Truth and Salvage Co. finding a musical home in Indiana

After opening for the Avett Brothers at The Lawn at White River State Park in October, roots-rockers Truth and Salvage Co. returned for another hit on Indy, opening for JJ Grey and MOFRO at The Vogue last month. Indianapolis is becoming one of the band’s regular stops, thanks to singer/songwriter/guitarist Tim Jones’ roots here.

The band often hangs out at Jones’ parents’ house when in town; the guys also stayed around for a few days and cut some songs at an Indianapolis studio when they were here on October.

The band just finished a run of shows in the smaller, sweatier clubs, in a slew of one-nighters. As they finished up, I caught up with Jones to ask some questions that had been rattling around my little rock-and-roll head.

RN: You recorded some music in Indianapolis when you were in town, opening for the Avett Brothers in early October. What did you record and where?
TIM JONES: Well, we were planning on recording some demos for the next record with the Johnson brothers at Pop Machine or Vess Ruhtenberg and Andy Fry at Queensize, but then we realized we needed more rehearsal on the songs before we recorded them. So we spent four days at the Music Garage arranging and rehearsing 10 or so songs that we’ve been playing on this tour now.

RN: Have the songs been around for a couple months, or are some new?
TJ: We did a songwriting retreat at the end of August to try and put together a lot of ideas that we’ve been throwing around the last two years. We’ve literally been touring almost non-stop the whole time, so it’s been hard to actually write, especially as a band.

RN:: Why did you decide to record in Indy?
TJ: We rehearsed in Indy ’cause we had four days off after a couple dates with the Avett Brothers before our tour really started.

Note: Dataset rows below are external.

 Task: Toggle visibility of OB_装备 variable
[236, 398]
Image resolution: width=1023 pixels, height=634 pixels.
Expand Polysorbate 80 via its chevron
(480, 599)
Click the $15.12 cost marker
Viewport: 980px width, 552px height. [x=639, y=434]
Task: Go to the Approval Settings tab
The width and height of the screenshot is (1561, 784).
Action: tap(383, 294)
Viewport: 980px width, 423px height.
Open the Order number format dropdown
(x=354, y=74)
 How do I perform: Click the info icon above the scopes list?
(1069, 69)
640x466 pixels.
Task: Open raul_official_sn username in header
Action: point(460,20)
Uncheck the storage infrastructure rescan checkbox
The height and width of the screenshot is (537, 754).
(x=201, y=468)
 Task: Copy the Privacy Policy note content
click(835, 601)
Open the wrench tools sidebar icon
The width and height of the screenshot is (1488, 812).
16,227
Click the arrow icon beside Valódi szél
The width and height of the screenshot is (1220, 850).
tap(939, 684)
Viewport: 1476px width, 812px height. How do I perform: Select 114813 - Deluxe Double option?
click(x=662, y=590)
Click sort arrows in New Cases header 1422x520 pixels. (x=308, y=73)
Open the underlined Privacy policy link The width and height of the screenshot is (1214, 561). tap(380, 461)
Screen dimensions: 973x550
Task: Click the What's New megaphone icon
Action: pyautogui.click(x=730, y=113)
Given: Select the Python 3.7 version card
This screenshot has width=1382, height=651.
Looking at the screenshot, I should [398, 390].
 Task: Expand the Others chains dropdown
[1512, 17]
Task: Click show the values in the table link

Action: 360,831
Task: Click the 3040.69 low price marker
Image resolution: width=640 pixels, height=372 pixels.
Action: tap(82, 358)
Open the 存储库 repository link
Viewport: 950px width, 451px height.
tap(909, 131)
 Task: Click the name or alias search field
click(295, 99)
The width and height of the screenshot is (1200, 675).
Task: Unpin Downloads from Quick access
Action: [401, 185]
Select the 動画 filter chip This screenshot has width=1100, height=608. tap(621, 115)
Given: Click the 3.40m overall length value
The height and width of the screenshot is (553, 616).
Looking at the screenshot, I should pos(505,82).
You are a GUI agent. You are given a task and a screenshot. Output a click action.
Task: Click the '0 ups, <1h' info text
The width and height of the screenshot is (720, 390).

RN:: Will these tracks become an album, or are they demos?
TJ: We’re working on getting all the songs ready for the second record. We’ve got about 20 possible (songs) right now, so we fleshed them out in Indy so that we could play them on this tour and see how they worked. Hopefully [we’ll] get them real good so when we go into the studio it will be real easy to track and be natural. We really want to make a record that you can smell, taste and feel.

RN: What have you learned in the past six months that you wish you had known before?
TJ: From a business standpoint, it’s really hard to tour without a publicist. There’s so much music out there, and constant entertainment choices. If people don’t know you’re playing, then they don’t even have the knowledge to make the choice of what they’re going see or not see.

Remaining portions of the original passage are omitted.